-- start of EXTRACT TO READ --
This is why we keep telling the institutions that, yes, we need pension reform but, no, you cannot just lob off 1% of GDP from pensions without causing massive, fresh misery and a fresh recessionary round as this 1.8 billion multiplied by a large fiscal multiplier (up to 1.5) is withdrawn from the circular flow of income. If large pensions still existed, whose curtailment would make a fiscal difference, we would do it. But the distribution of pensions is so compressed that savings of such a magnitude would have to eat into the pensions of the poorest. It is for this reason, I suppose, that the institutions are asking us to eliminate the solidarity pensions supplement to the poorest of the poor. And it is for this reason that we counter-propose proper reforms: a drastic reduction, almost elimination, of early retirements, consolidation of pension funds and interventions in the labour market that reduce undeclared labour.
Structural reforms promote growth potential. But mere cutbacks in an economy like Greece’s promote recession. Greece must adjust by introducing genuine reforms. But at the same time, going back to Dr Blanchard’s answer, the institutions need to adjust their definition of growth-enhancing reforms – to acknowledge that parametric cuts and tax hikes are not reforms and that, at least in the case of Greece, they have undermined growth.
Colleagues have remarked in the past, and may do so again, that our pensions are too high compared to their older people and that it is unacceptable for the Greek government to expect them to foot our pension bill. Let me be clear on this: We are never going to ask you to subsidise our state, our wages, our pensions, our public expenditure. The Greek state lives within its means. Over the past five months we have even managed, despite zero market access and zero disbursements, to repay our creditors. We intend to keep doing so.
-- end of EXTRACT TO READ --
-- start of RECORDS SHOWN --
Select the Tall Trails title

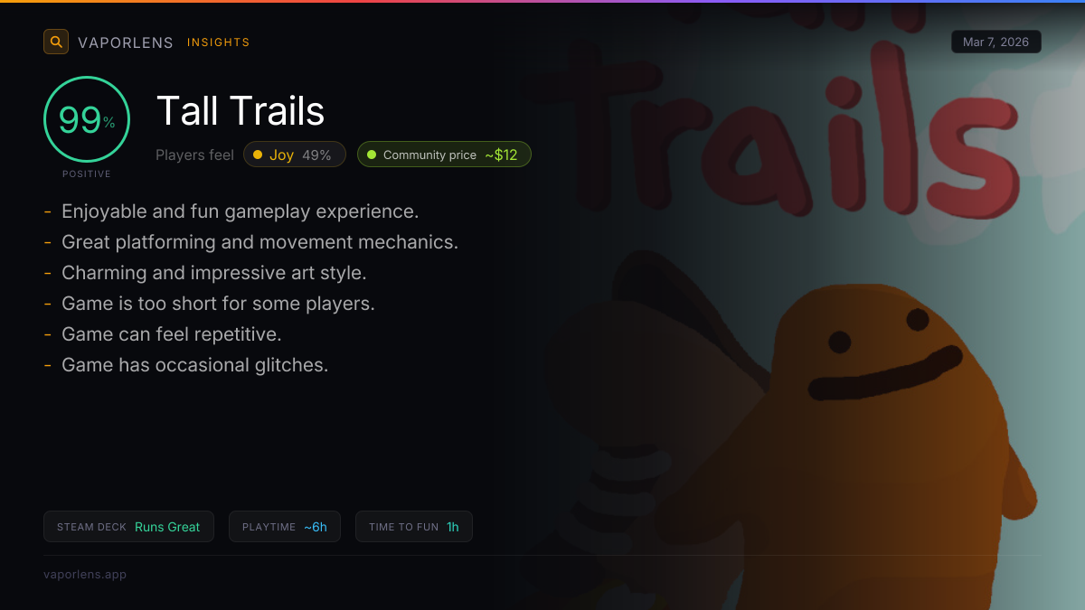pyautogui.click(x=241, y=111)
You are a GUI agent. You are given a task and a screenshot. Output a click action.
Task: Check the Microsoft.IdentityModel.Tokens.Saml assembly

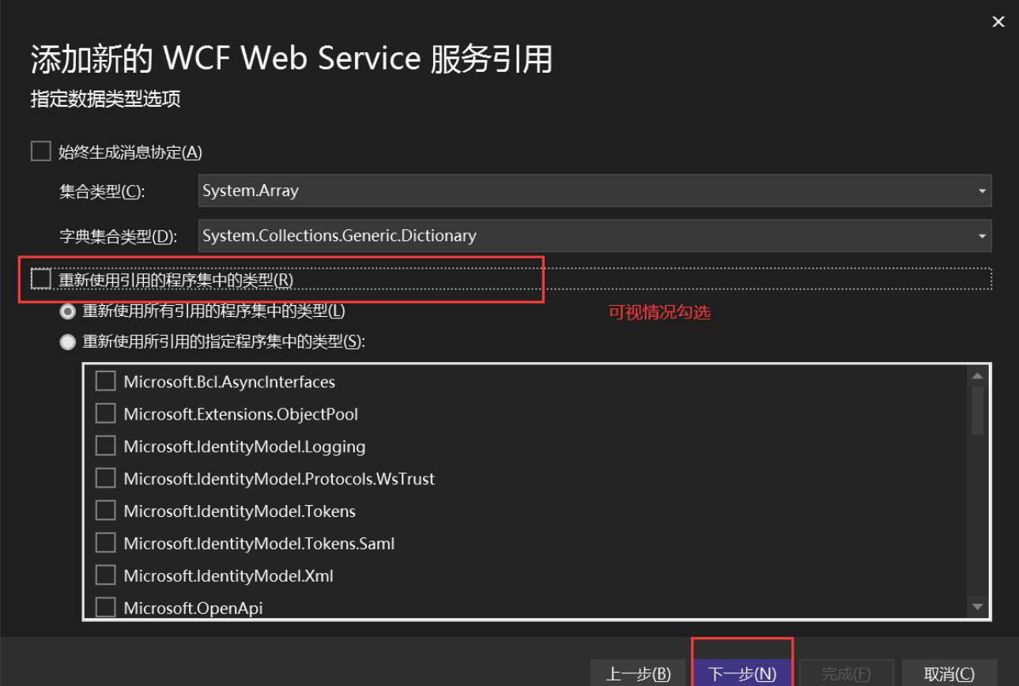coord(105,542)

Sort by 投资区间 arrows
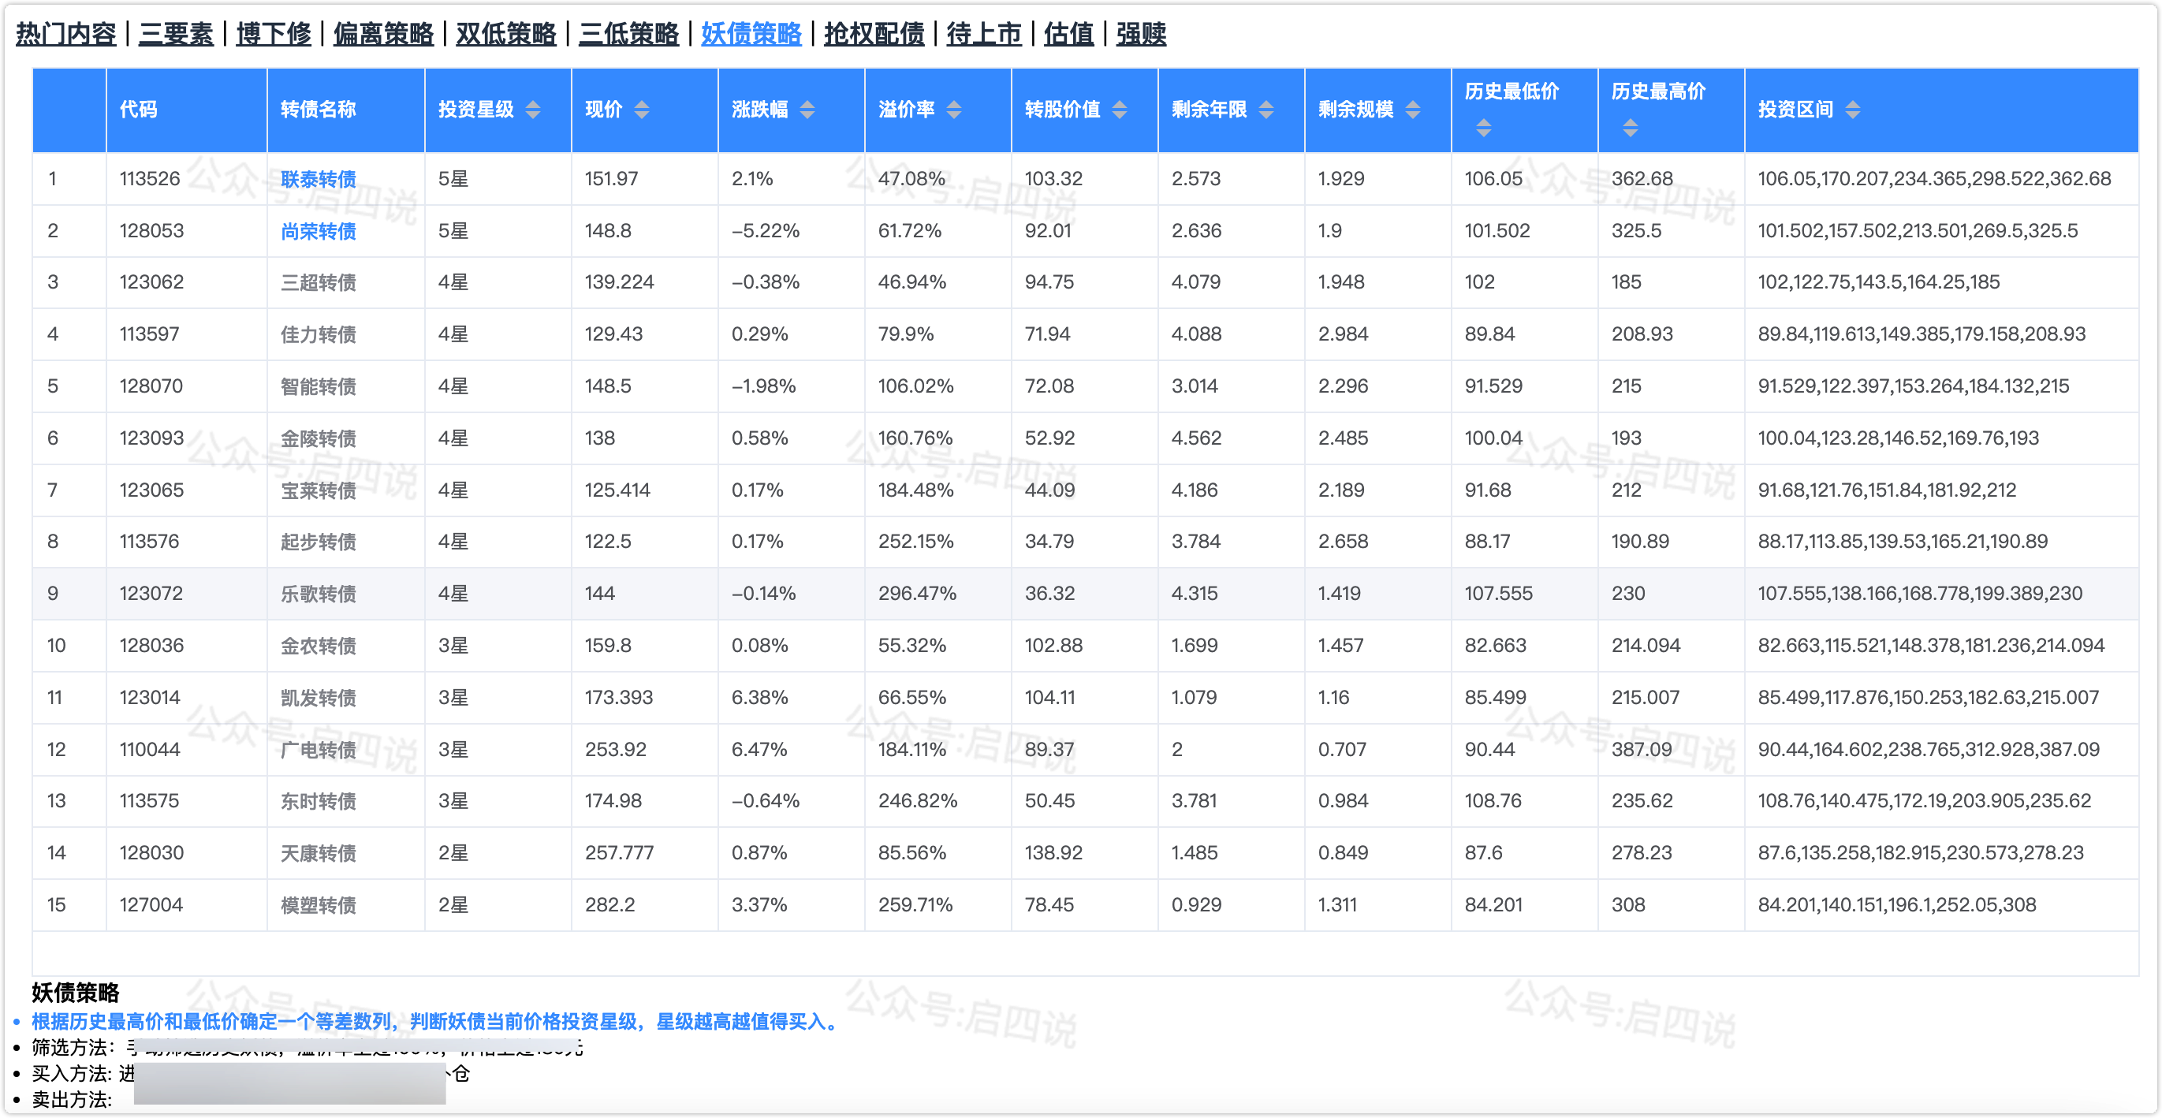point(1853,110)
-- end of RECORDS SHOWN --
-- start of RECORDS SHOWN --
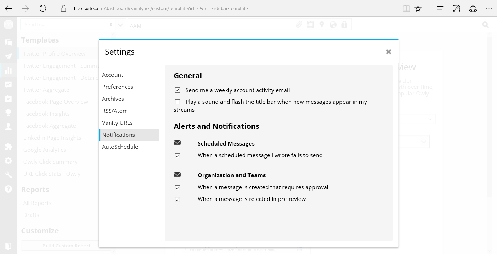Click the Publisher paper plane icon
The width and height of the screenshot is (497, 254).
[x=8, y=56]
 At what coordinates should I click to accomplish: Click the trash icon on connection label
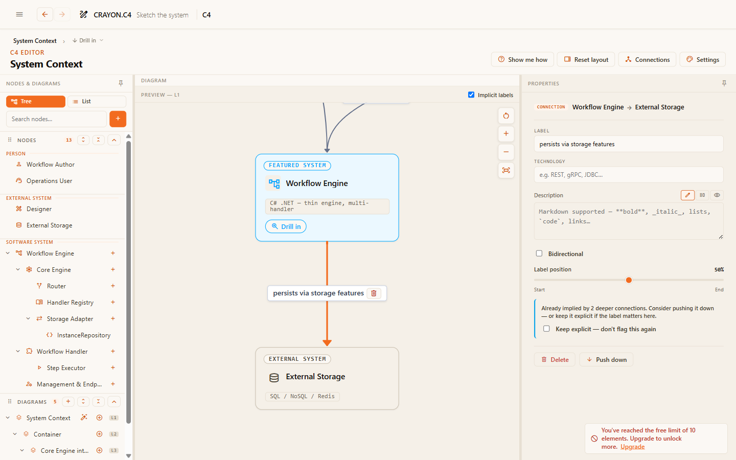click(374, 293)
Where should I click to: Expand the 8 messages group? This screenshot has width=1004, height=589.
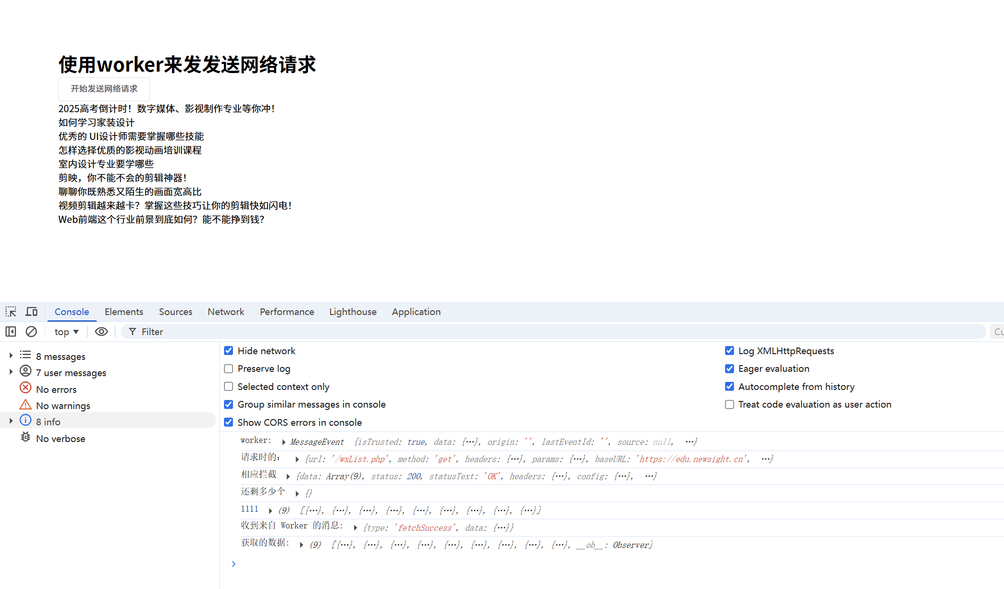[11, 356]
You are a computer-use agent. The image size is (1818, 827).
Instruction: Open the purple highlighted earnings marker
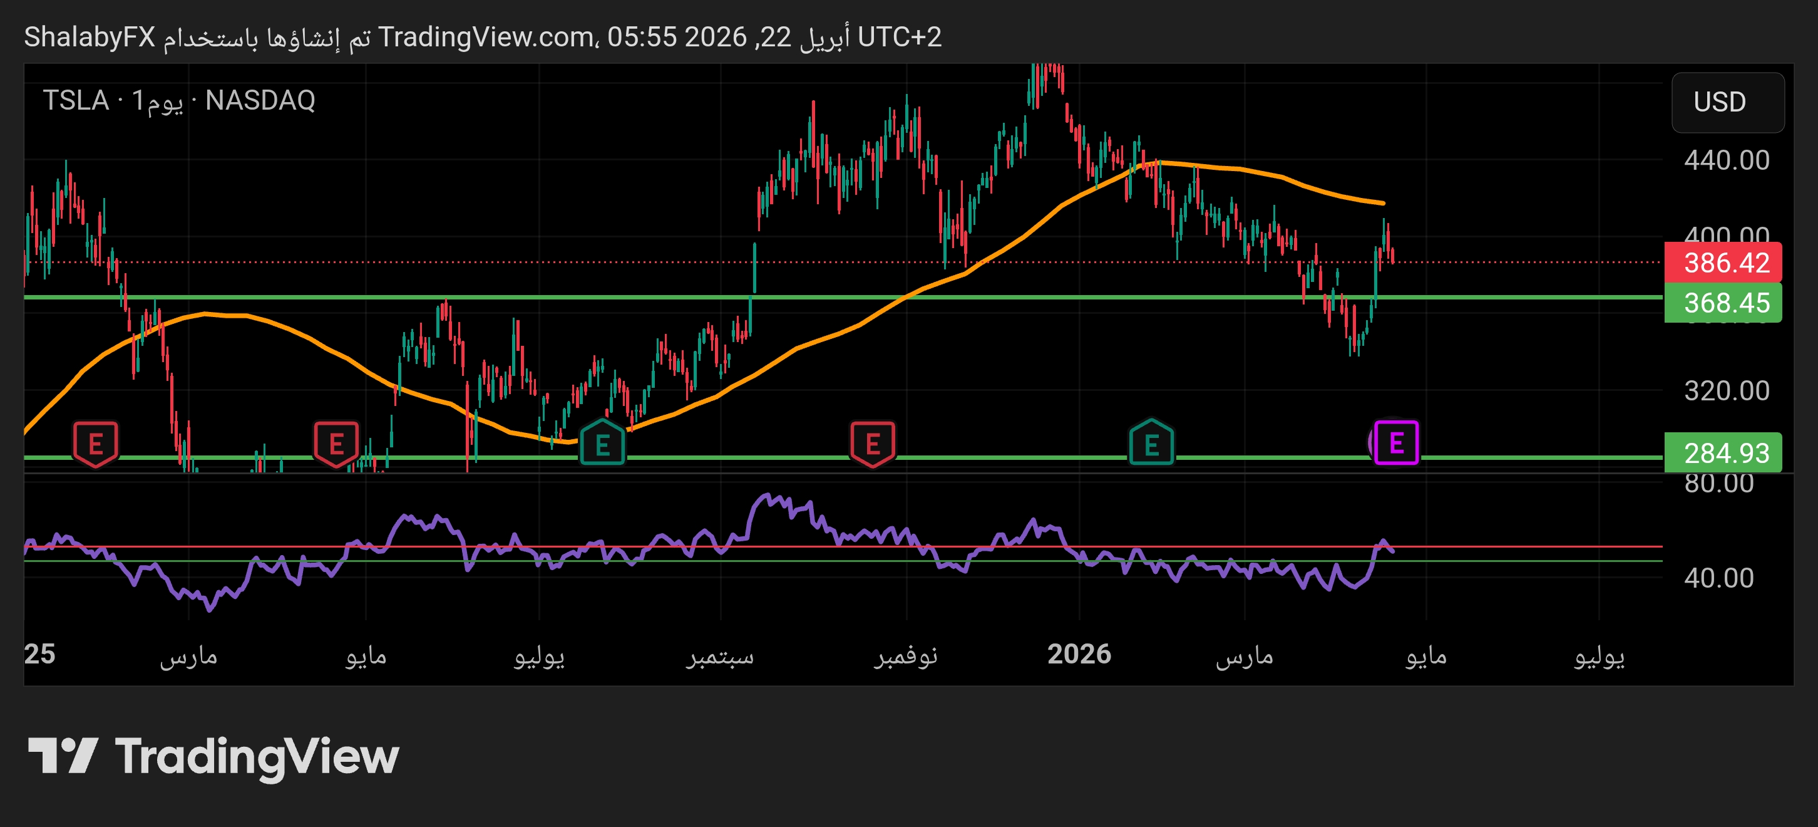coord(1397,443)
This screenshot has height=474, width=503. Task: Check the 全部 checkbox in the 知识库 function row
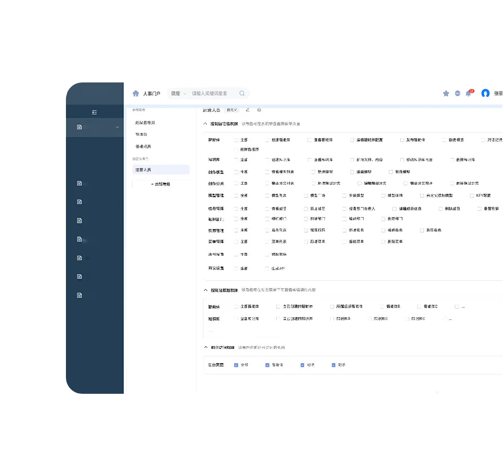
-- end of RECORDS SHOWN --
TASK A:
Please translate this sentence from the pension reform passage into Spanish: "But mere cutbacks in an economy like Greece’s promote recession."
TASK B:
Summarize the pension reform passage in two sentences.

WRITTEN REPLY A:
Pero los meros recortes en una economía como la de Grecia promueven la recesión.

WRITTEN REPLY B:
The speaker argues that Greece needs pension reform, but cutting 1% of GDP from pensions would hit the poorest and set off a fresh recession, so the government proposes nearly eliminating early retirements, consolidating pension funds and reducing undeclared labor. The speaker also calls on the institutions to accept that parametric cuts and tax hikes are not reforms, and states that Greece lives within its means and will never ask other countries to subsidize its state.